:: Task goal ::
If a line in the entries below includes the string "target", copy it out.
┌─ Data to process
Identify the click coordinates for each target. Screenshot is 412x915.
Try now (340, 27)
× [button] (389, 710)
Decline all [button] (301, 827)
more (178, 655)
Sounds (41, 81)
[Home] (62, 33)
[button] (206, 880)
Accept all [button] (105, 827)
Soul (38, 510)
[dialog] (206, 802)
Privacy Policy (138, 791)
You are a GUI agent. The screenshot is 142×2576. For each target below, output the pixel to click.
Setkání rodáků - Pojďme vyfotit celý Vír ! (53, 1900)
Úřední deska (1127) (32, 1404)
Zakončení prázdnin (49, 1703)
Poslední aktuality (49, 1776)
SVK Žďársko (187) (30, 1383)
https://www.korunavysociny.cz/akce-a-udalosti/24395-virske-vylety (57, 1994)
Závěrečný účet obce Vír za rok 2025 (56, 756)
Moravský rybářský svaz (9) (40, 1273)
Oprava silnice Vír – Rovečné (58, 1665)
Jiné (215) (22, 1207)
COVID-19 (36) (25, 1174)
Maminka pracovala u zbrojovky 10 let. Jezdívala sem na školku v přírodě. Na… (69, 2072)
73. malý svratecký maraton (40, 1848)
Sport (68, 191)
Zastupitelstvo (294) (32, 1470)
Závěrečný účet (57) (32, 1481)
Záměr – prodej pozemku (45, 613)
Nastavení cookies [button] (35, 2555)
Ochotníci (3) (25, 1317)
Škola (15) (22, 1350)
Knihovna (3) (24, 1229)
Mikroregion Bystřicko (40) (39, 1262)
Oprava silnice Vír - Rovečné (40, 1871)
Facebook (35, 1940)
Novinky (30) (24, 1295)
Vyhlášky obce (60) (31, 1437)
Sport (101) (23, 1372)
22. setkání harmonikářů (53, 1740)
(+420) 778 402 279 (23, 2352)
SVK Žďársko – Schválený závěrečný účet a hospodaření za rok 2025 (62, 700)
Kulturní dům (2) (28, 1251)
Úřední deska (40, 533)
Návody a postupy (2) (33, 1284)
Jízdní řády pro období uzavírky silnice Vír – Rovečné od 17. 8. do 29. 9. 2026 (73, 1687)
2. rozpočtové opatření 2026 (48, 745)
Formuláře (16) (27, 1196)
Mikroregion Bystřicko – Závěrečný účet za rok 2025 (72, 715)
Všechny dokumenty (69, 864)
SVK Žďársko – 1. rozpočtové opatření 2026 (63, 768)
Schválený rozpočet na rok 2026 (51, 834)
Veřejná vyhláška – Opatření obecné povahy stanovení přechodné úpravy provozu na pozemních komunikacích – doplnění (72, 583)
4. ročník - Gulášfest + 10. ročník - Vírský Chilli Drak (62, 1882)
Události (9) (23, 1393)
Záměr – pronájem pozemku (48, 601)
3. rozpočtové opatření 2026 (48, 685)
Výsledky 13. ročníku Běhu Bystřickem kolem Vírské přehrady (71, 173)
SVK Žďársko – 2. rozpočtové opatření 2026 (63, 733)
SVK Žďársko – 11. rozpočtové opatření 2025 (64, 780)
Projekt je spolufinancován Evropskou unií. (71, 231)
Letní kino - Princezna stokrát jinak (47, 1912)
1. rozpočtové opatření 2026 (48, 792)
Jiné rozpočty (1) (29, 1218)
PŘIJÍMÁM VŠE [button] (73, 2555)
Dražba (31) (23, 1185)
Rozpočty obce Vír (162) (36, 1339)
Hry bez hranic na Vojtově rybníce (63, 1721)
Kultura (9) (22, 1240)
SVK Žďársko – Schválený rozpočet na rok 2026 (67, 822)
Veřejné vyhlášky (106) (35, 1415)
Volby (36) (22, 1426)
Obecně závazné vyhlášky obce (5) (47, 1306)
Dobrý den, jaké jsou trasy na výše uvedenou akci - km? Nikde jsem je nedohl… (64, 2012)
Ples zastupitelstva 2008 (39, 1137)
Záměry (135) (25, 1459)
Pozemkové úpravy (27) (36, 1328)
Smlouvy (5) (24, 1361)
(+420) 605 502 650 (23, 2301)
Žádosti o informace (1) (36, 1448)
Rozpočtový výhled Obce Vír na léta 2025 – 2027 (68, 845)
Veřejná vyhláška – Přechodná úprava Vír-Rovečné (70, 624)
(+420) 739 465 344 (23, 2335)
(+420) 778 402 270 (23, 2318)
└─
:: Response area ::
Identify the click coordinates for each target. Screenshot is 412x915.
You are a GUI agent. The screenshot is 142×2576. For each target below, output the pixel to click.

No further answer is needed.